Wednesday, August 20, 2008

Los Torres, Hugs, and Liwuska





After arriving in Nicaragua late last night, we woke at 5:45am for a hearty breakfast and boarded the bus to the Christian Academy of Los Torres (http://www.caltnica.org/). With this being my first clinic of the trip, I was a bit unsure of what to expect, but was anxious to dive in and get my hands dirty...literally.




On the bus ride to Los Torres we were briefed by the full-time missionaries of Christ for the City that the neighborhood we were serving in would not be safe and therefore we were not to wander far from the gates that would be locked all day for our protection.




During today's clinic we saw 44 patients, mostly students of Los Torres, and a few of the teachers and family members. I spent the day playing soccer, bowling, dancing and singing, and running around with the children as they waited to see the doctors. The language barrier was tough and would later serve to be the cause for most of my tears this evening during our nightly recap. I can tell both of us (the children I am playing with) want to speak to each the other, but our conversations fall short and usually end in "no se" (I don't know) or "no comprende". I just wish I could talk to these children and tell them how excited I am to meet them and to be in their country. I want to tell them so badly how beautiful they are. I want to know what their favorite color is, do they like to dance, and what's their favorite song. Without words to share, all I can do is hold their hands, hug them, and play with them. Smiles take the place of language and playing games with the girls becomes my way of showing them that they are my priority during our time together. I soon start to realize that actions really do speak louder than words, and although I do not know much about their likes and dislikes, I can feel their heart and I hope they can feel mine beating through our sweaty, clutched hands.

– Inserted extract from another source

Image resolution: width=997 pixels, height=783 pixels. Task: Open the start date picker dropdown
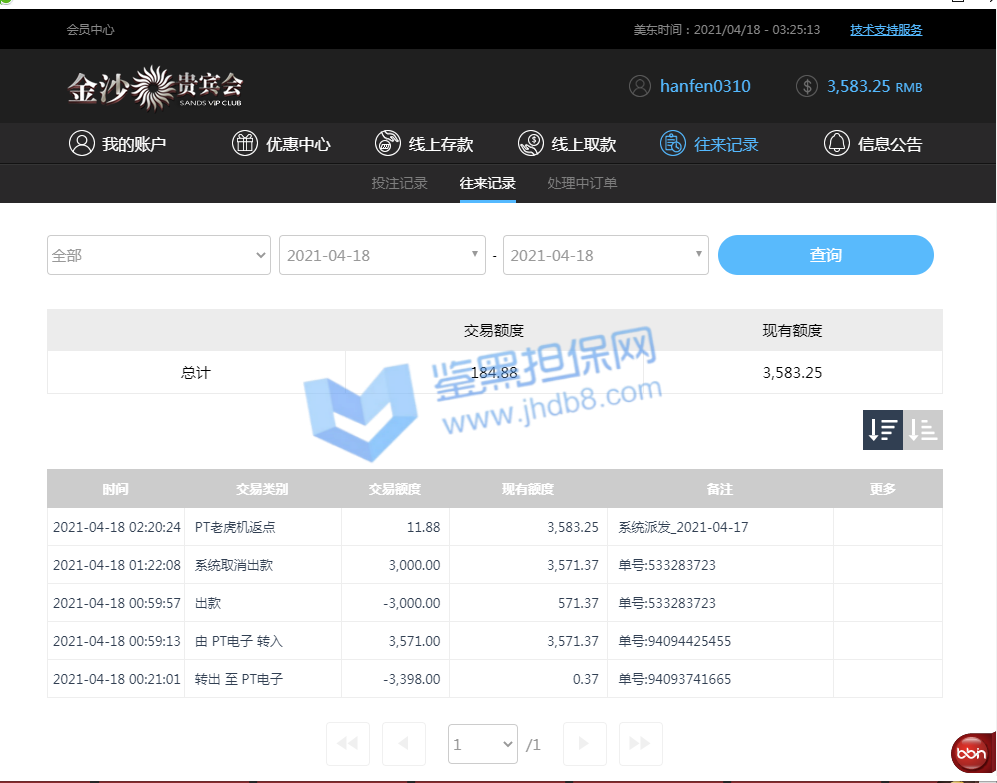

Halfway through the morning, I met my Liwuska Gabriela Lovo, my favorite Nicaraguan thus far. Liwuska is 9 years old and attends Los Torres. She is beautiful, gives amazing hugs, and for some reason she chooses me to latch on to all day. We play all day, exchange addresses and at one point throughout the clinic she quietly slips a picture of herself into my hand and smiles. Liwuska has two small sisters and in watching her interact with them, you'd almost think she was their mother. I can tell she is mature beyond her years and most likely has to be. I decide by the end of the day that I want to sponsor Liwuska through the program at Los Torres, which in my heart makes our bond even stronger.




When it is time to go she walked me to the bus where we exchanged what seemed to be 20 hugs. We'd say goodbye and she'd walk away and I'd get on the bus and then a minute later she'd come back to my window and I'd get up and walk back down to hug her. I've know this child for a total of 5 hours and I cannot seem to leave her. Each time she hugged my neck and kissed my check, my heart melted and I wanted to bring her home with me. I want to rescue her. I want to bring her back to the states and give her the life she deserves. Regardless of my wants, I am helpless. I can love on her today, and I can write to her when I leave, but she has to stay here. God is the only one who can rescue her and I pray that he does. I pray that for all of the children of Los Torres, all 44 of them.






1 comment:

Anonymous said...

Beautifully beautifully written. I can relate on so many levels and it brought tears to my eyes and a fullness to my heart to read this post. I can't wait to read the rest of your writings on the trip!